Supplied data section start
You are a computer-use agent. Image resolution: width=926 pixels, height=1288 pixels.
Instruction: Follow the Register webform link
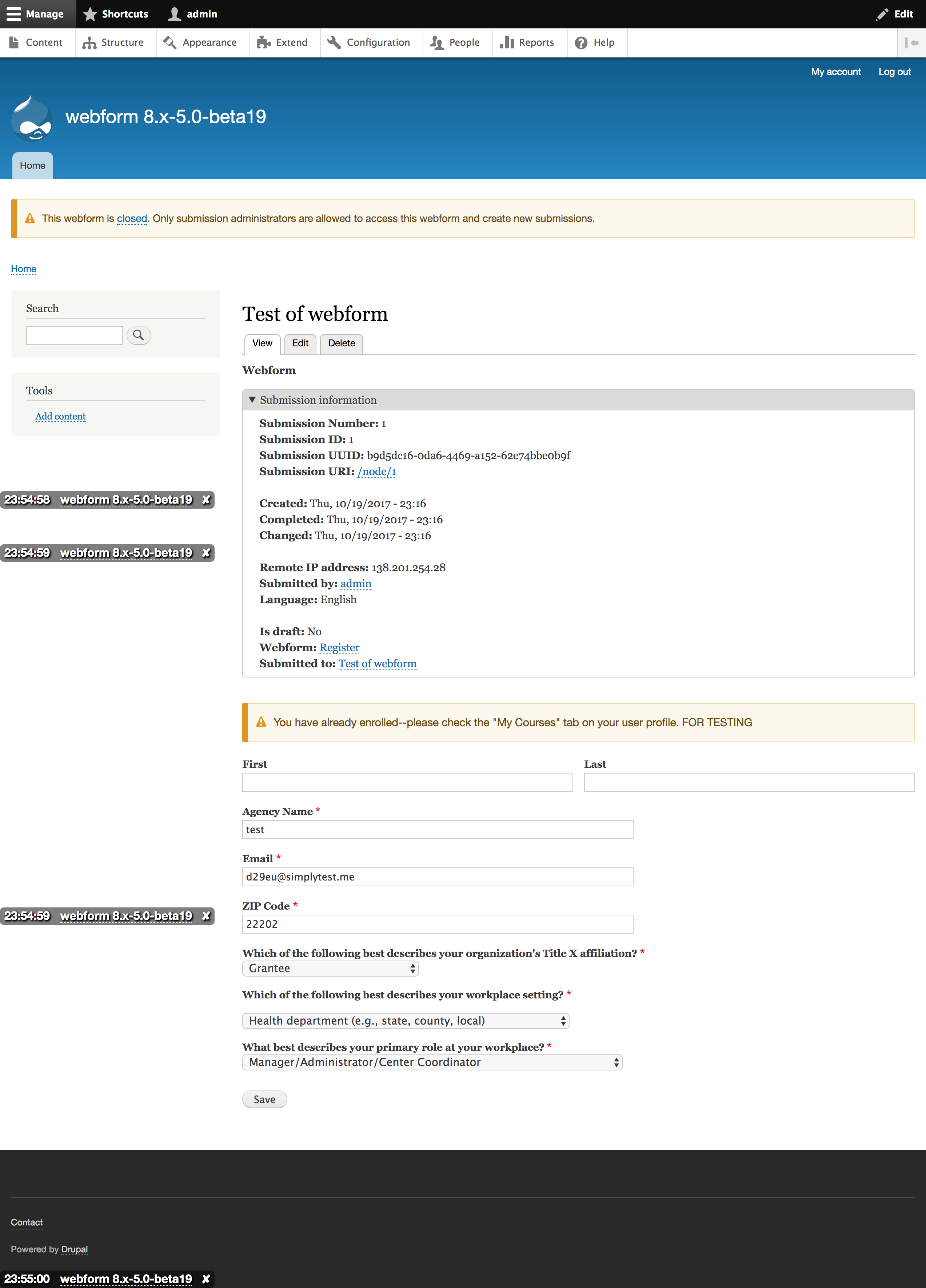(339, 647)
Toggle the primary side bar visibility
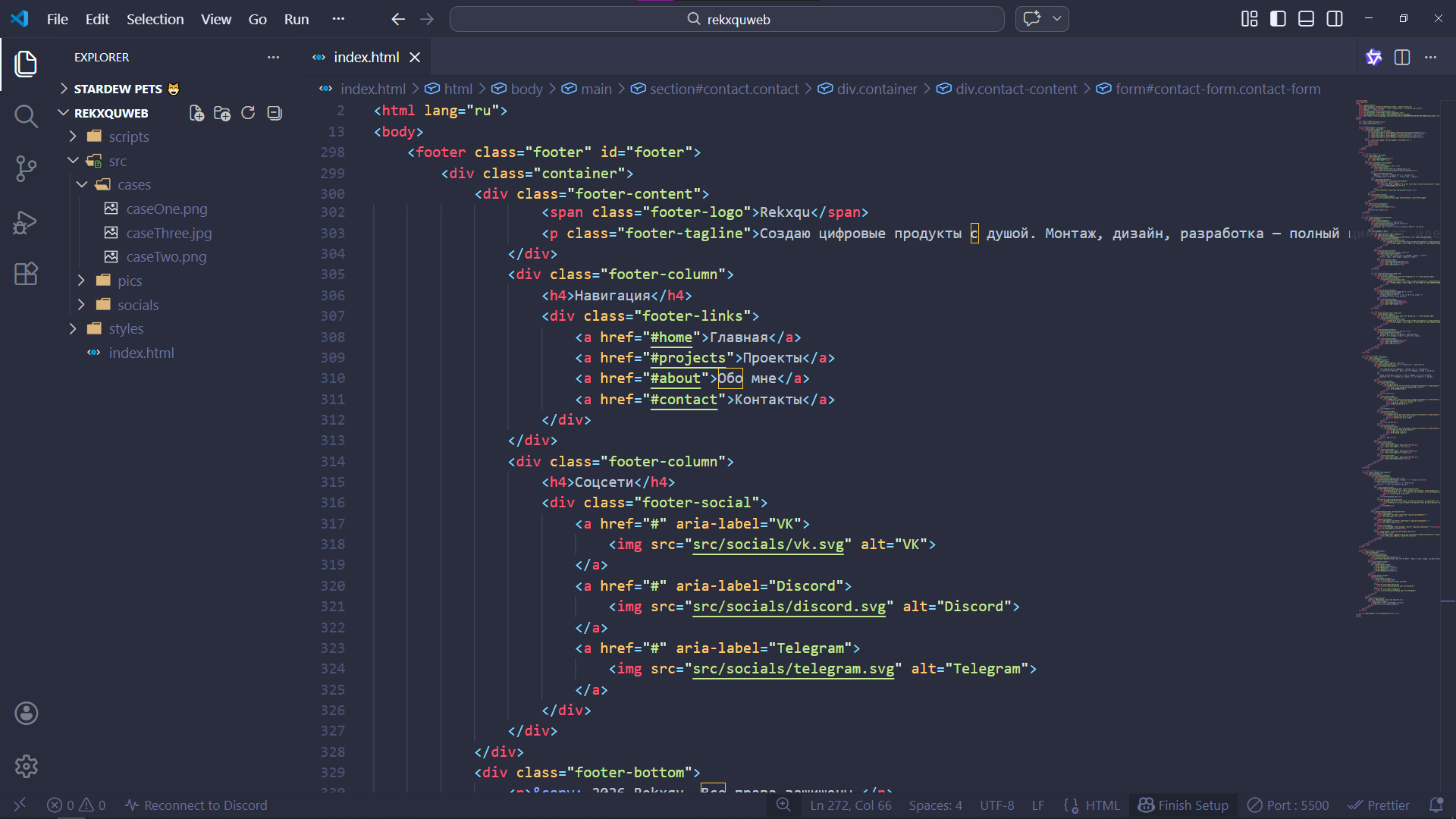Viewport: 1456px width, 819px height. [x=1278, y=19]
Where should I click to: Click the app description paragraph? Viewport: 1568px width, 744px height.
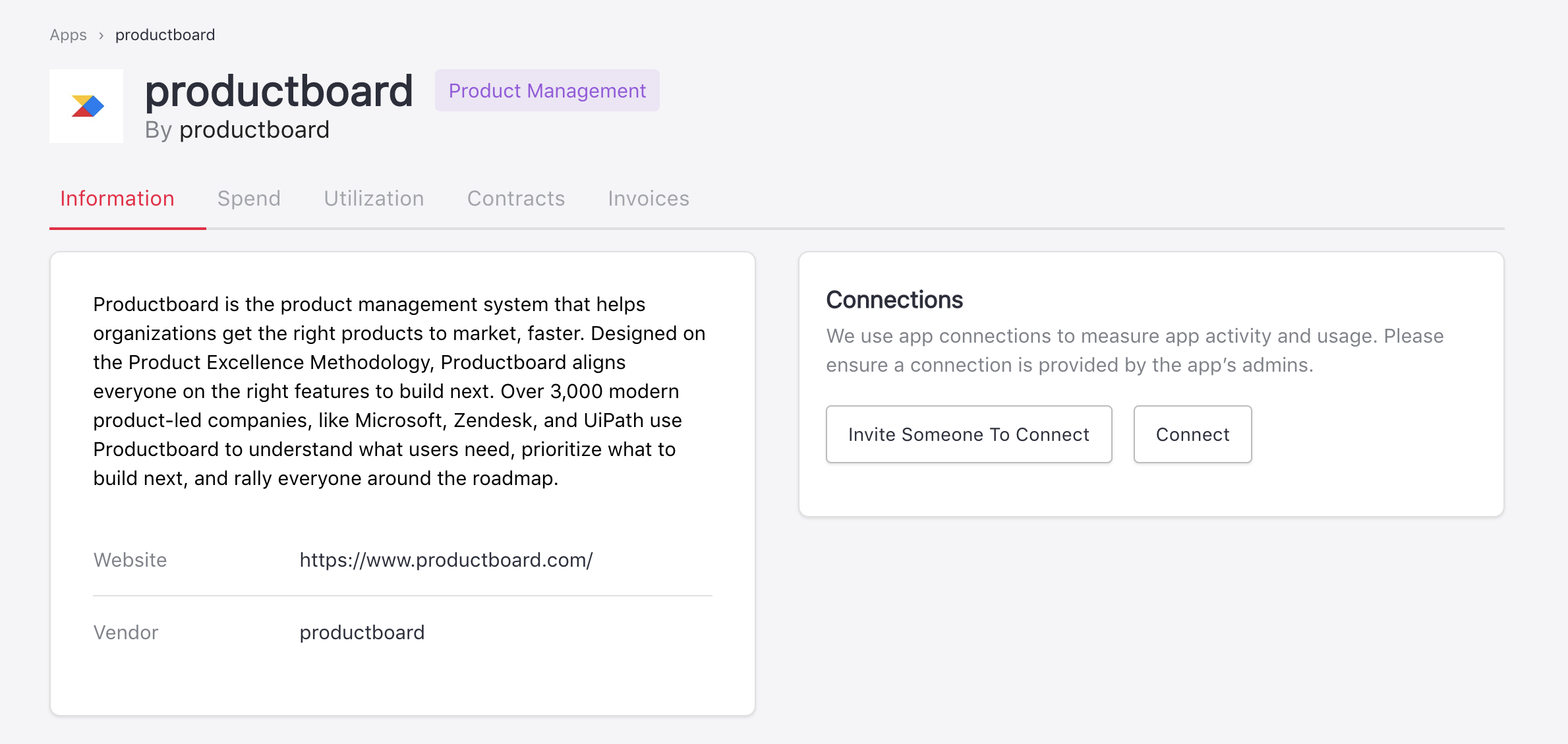pos(399,391)
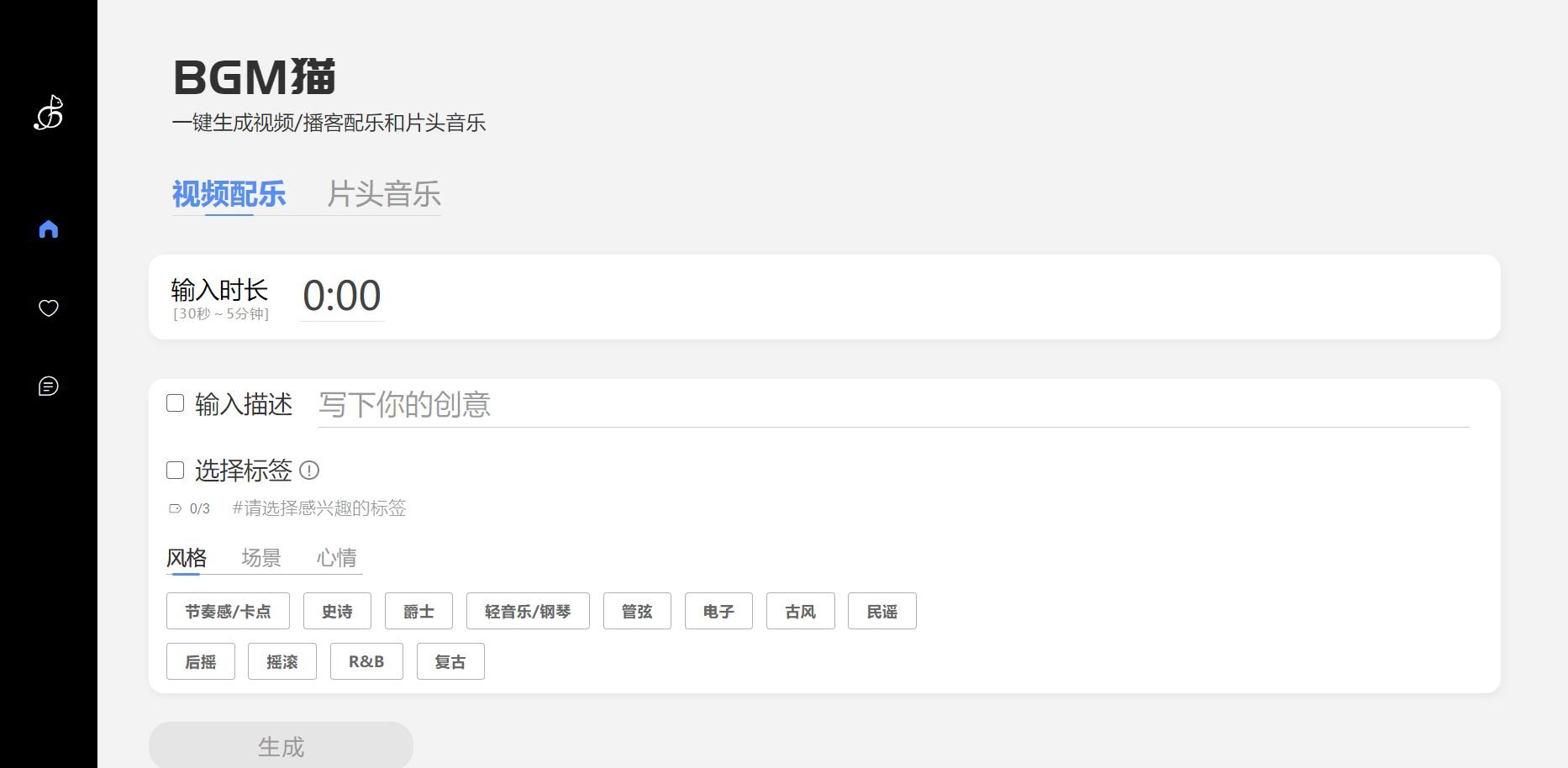This screenshot has height=768, width=1568.
Task: Select the R&B style tag
Action: tap(366, 661)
Supplied data section end
*Task details*: Emit the lines of the data above from the one containing "Where should I" through its final line, both endpoints included. Pictures do not belong in the output.

*Exercise result*:
Where should I click to: Click the app description paragraph? Viewport: 1568px width, 744px height.
pos(399,391)
This screenshot has height=768, width=1568.
Task: Select the R&B style tag
Action: tap(366, 661)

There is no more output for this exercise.